Whatever she did here she’d never see him again.
Whatever Caruthers said, Hawley--funny how she kept thinking of him as that—was innocent. Caruthers couldn’t lock up an innocent man.
I love you and I’m sorry.
Choice.
He’d locked Hawley up once before though. Well someone had.
I love you and I’m sorry.
Choice.
Let her examine the facts. Hawley was a harlot-hardened, narcotic addicted roué, whose world she didn’t belong in and never, ever would. If she’d been Lord Armstrong’s daughter now? But she wasn’t.
What she was, was a woman who’d gone along to see the coot Caruthers expecting one thing and been told another. Times of war indeed. It wasn’t as if she’d started that war. What she was, was a woman who probably wasn’t even related to Matthew. She’d just assumed.
I love you and I’m sorry.
Choice.
A park bordered their side of the road. She glanced at the railings. Ten bob the lot, the state they were in.
What was this? When the damned man was impossible, she thought that if it wasn’t for him, she’d not be standing there, feeling the railings cold beneath her glove. She’d be standing on an executioner’s drop. Not because of him and everything he’d done. Because of herself and everything she’d failed to.
I love you and I’m sorry.
Choice.
There was but one. Just because she wouldn’t, didn’t mean she couldn’t.
That too, was love.
Just sodding great, wasn't it?
CHAPTER EIGHTEEN
Rain drummed ceaselessly on the coach roof, much as it had on the journey to here. Not that Cass felt any better now than then, especially given the fact the blinds had already been rolled down, so she couldn’t see a thing of her surroundings.
“Pourquoi ne font pas vous me bandez les yeux? Ce serait plus simple,” she muttered as the coach door opened. Not especially graciously. Was it any wonder? Colonel Caruthers had kept her here—wherever here was—under lock and key for four months now.
The French she’d learned and the geography, the codes, and the ciphers. It was all very interesting if she was meaning to learn these things. She wasn’t. And, fancy not being able to escape, even if there was nothing to escape for. Owned? It made her time with Devorlane Hawley seem rosy by comparison. Damnable and all as he was, at least he’d never insisted she eat frog legs. If only she’d never found that letter, she’d be there yet. Cassidy Armstrong of Barwych, instead of Cassidy Armstrong of the parish poor. Cassidy Armstrong whose mother hadn’t even bothered to name her. All these years thinking her name was unusual? Laugh? She could end herself.
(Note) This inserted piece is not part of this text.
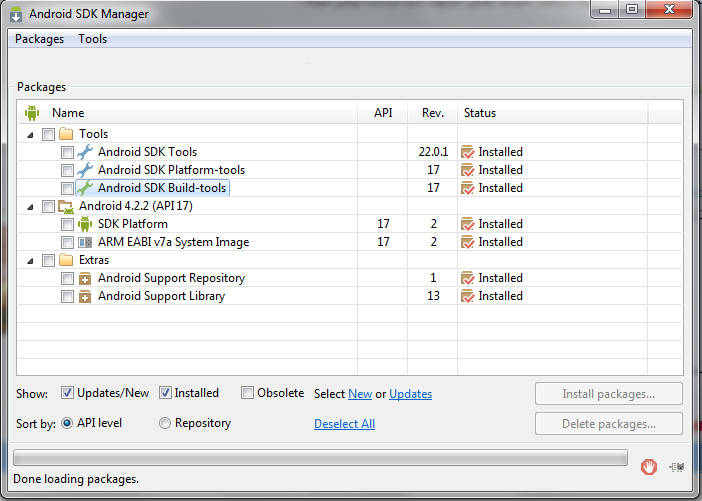Click the ARM EABI v7a System Image icon
The width and height of the screenshot is (702, 501).
click(85, 242)
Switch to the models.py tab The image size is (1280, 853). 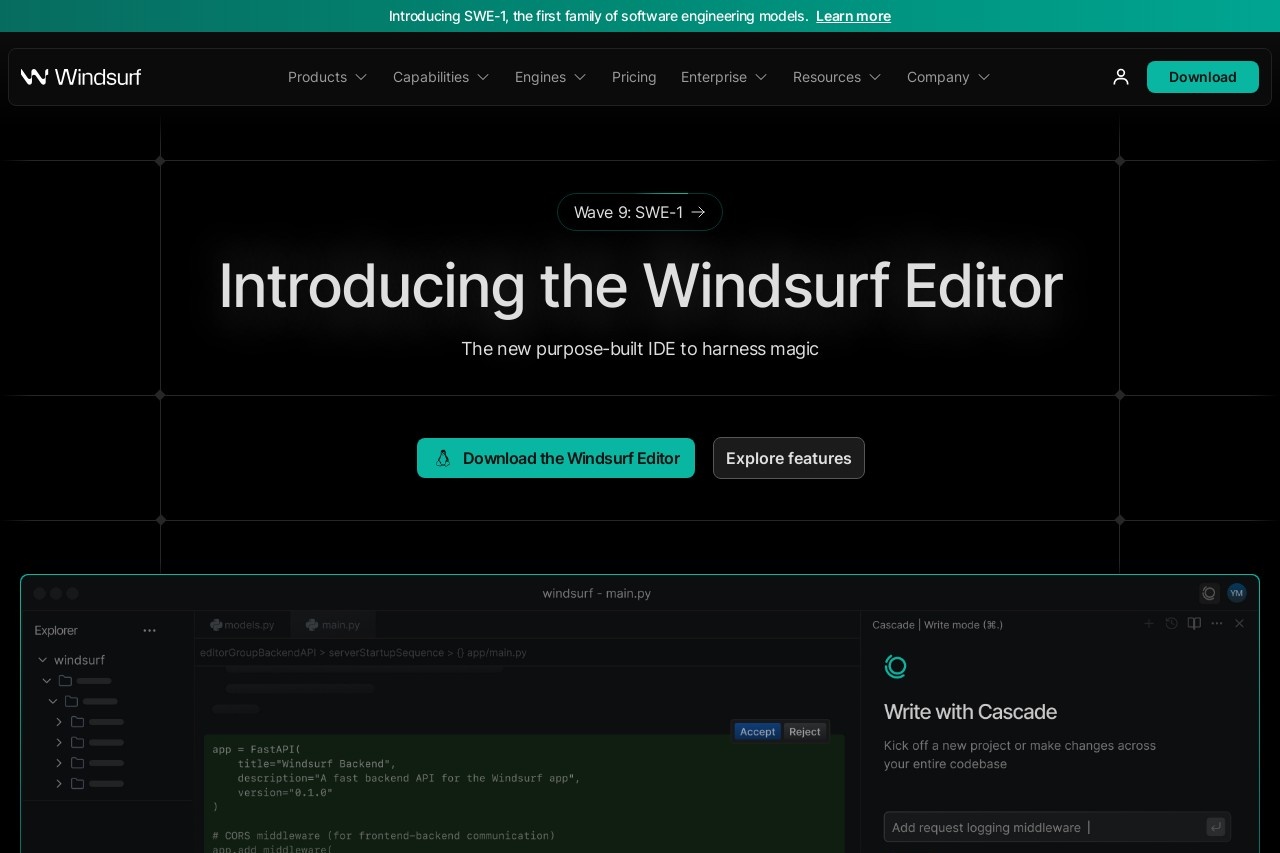(242, 625)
“Well, I might, Miss, if you’d tell me whot it blasted is I’ve got ter bandes. Blimey, they ain’t bin tyin’ yer eyes ‘ave they?”
Cass’s lips parted in shock. What was it about her and coaches? “C-Charlie? What the soddin'--?”
“Shh.” Swiftly he clicked her door shut. “Don’t go givin’ the game away.”
“You can’t be here.”
He sank into the leather seat opposite. “Sez who?”
“Charlie—”
“The guvnor sent me.”
“The—”
“Dev.”
Cass swallowed. “Devorlane Hawley?” She licked her lips, bone-dry all of a sudden. “Hawley sent you? Charlie, that’s—”
“Wif a little ‘elp from some friends of yours.” Charlie winked knowingly.
“What frie--?”
“Ruby and Pearl. And believe it or not, after a bit of a set to about it, Misses Belle, Eudora, and Tilly too.”
Belle? And Tilly? Eudora she could just about understand. But Belle and Tilly? Not after what had been said to her that Christmas Eve, although everyone had gone for a certain kind of bankruptcy that night. “Charlie, please, this is crazy. You can’t be here. What if you get—”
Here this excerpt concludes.